Felipe VI ya se encuentra en Mallorca para dar inicio al tradicional periodo estival de la Familia Real, una cita que cada verano convierte la isla en el escenario de la agenda más distendida de la Corona. Mientras se espera que en los próximos días se produzca la llegada de la reina doña Letizia, la princesa Leonor y la infanta Sofía, ha sido el Monarca quien ha inaugurado en solitario esta estancia estival. Lo ha hecho, además, estrenando el recién reformado Palacio de la Almudaina tras su regreso de Perú, donde ha representado a España en la toma de posesión de la nueva presidenta del país.
El primer paso de las vacaciones reales
Fue hace tan solo unos días cuando el rey Felipe se trasladó hasta Mallorca, aunque se trató de una breve estancia. Tras este primer paso por la isla, puso rumbo a Madrid, donde, junto a la reina doña Letizia, visitó el municipio de Villamanta para conocer de primera mano las consecuencias de los devastadores incendios que han afectado a varias zonas de la Comunidad de Madrid. Allí, ambos pudieron escuchar los testimonios de los vecinos y mostrarles su apoyo. Tras este compromiso, el Monarca viajó hasta Perú para representar a España en la toma de posesión de la nueva presidenta del país, Keiko Fujimori. Ahora, Felipe VI ha regresado de nuevo a Mallorca para dar comienzo a su tradicional estancia estival y convertirse en el primero en estrenar el recién reformado Palacio de la Almudaina.
Don Felipe ha protagonizado el habitual despacho de verano, posando además en el recién reformado Palacio de la Almudaina, histórico enclave vinculado a la presencia de la Familia Real en Mallorca. El edificio, uno de los inmuebles más emblemáticos de Patrimonio Nacional, ha sido sometido a una extensa reforma valorada en 2.573.000 euros. Y es que, aunque La Almudaina constituye el escenario institucional de la estancia estival de los Reyes en la isla, el Palacio de Marivent, situado a apenas ocho kilómetros de distancia, es la residencia en la que la Familia Real disfruta de sus jornadas de descanso. Un palacio que ha permanecido cerrado durante los trabajos de rehabilitación y que ahora reabre sus puertas con la presencia del Rey como principal protagonista.
Más allá de la renovación de algunas de sus estancias, el Palacio de la Almudaina estrena un recorrido completamente reorganizado que permitirá a los visitantes descubrir su evolución histórica de forma cronológica.

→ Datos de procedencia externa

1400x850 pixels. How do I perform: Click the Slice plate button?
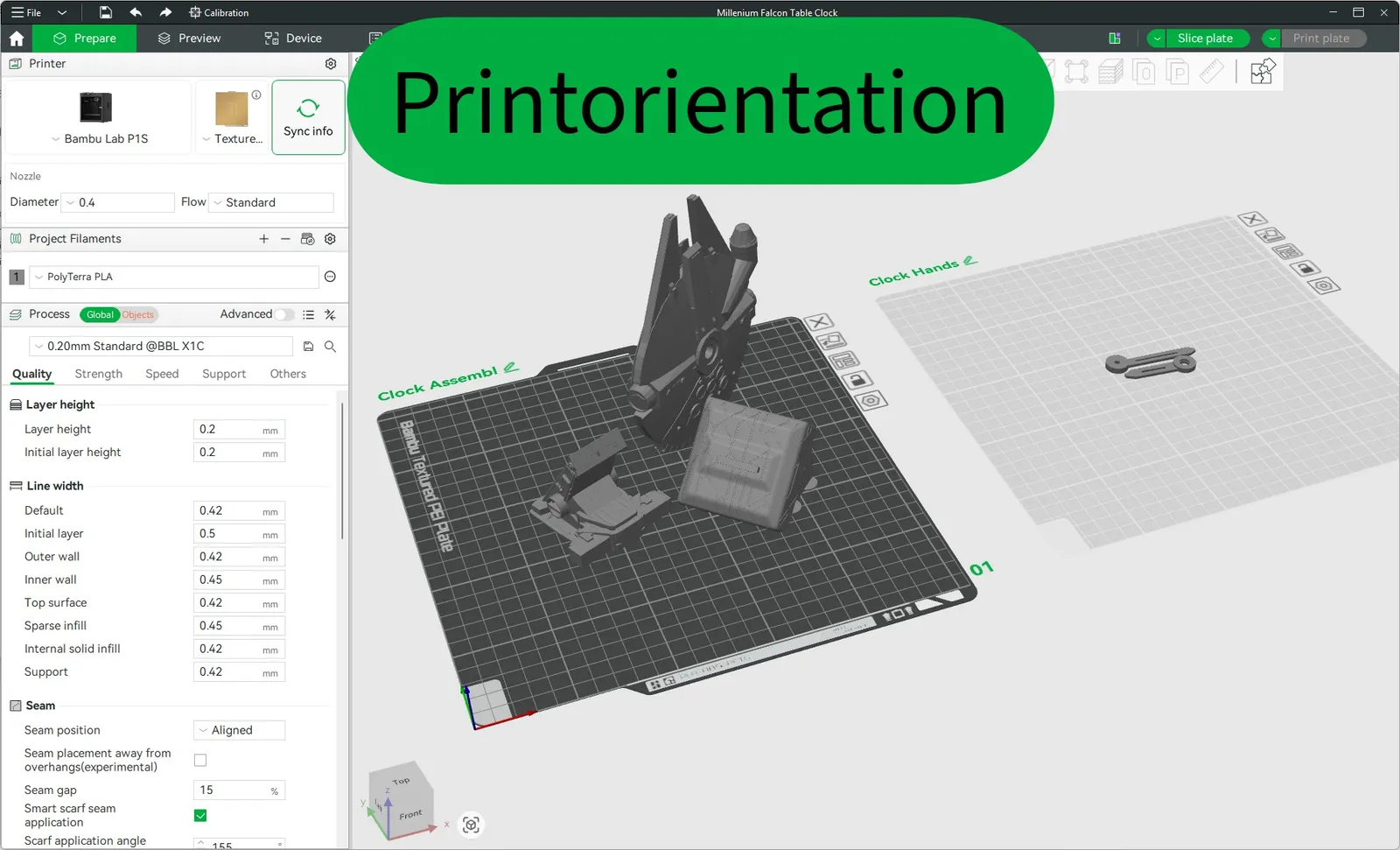click(x=1205, y=39)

El itinerario propone un viaje desde los orígenes romanos del enclave y su etapa musulmana como Madina Mayurqa hasta la creación del Reino de Mallorca, poniendo en valor el legado histórico que conserva este emblemático edificio. La visita incorpora, además, una nueva museografía, retratos, piezas de mobiliario y otros elementos procedentes de las Colecciones de Patrimonio Nacional, para culminar en el Salón del Trono, recreado en la época de Alfonso XIII. Como gran novedad, el palacio abre también al público espacios que hasta ahora nunca habían podido visitarse.
Como ya habíamos adelantado, este nuevo recorrido busca poner en valor la historia del Palacio de la Almudaina desde todas sus perspectivas. Con el objetivo de ofrecer a los visitantes una visión más completa de su evolución, el itinerario incorporará espacios que hasta ahora nunca habían formado parte de la visita, como el Palacio de la Reina, ubicado en la planta superior. Este enclave, inédito para el público, permitirá conocer la historia de las visitas de la dinastía Borbón durante el siglo XIX, con especial protagonismo para el viaje que la reina Isabel II realizó a las Islas Baleares en 1860. Además, estos nuevos espacios albergarán algunas de las piezas más destacadas del recorrido, entre ellas un león de mármol del siglo X, un grifo de oro del siglo XII y el tímpano de la Coronación de la Virgen, una obra fechada entre finales del siglo XIII y comienzos del XIV que fue concebida para la portada original de la capilla de Santa Ana.
Una reforma que ahora ha inaugurado el rey Felipe VI y que ha servido, entre otras cosas, para mejorar la experiencia de quienes visiten este emblemático lugar. Un proyecto cuya financiación procede principalmente de fondos europeos y que forma parte de una actuación destinada a reducir el consumo energético del edificio en, al menos, un 30 %. Un auténtico emblema impulsado por Patrimonio Nacional que pone en valor cada uno de los rincones de este espacio histórico.